## To do
Starting at the line that contains "At what coordinates", quote every line through the end of the entries, word for word, skipping the pictures.

## Available records
________________________

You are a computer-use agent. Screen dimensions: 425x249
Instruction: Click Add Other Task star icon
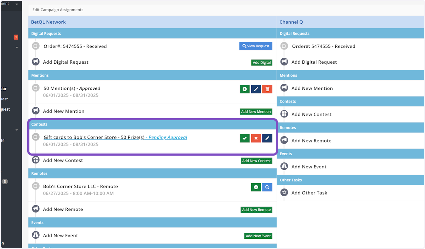[284, 193]
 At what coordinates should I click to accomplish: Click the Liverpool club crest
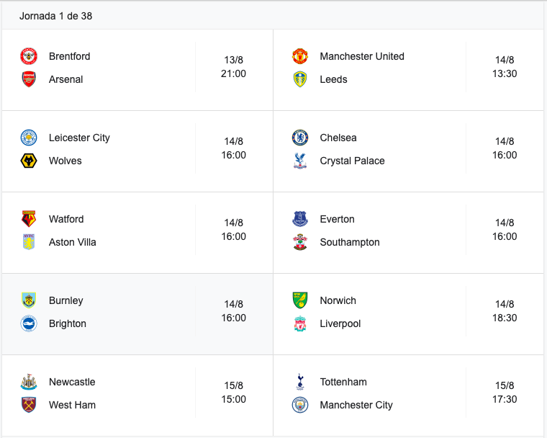tap(300, 323)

________________________

## Task response
 At what coordinates should I click to accomplish: Click the Liverpool club crest
tap(300, 323)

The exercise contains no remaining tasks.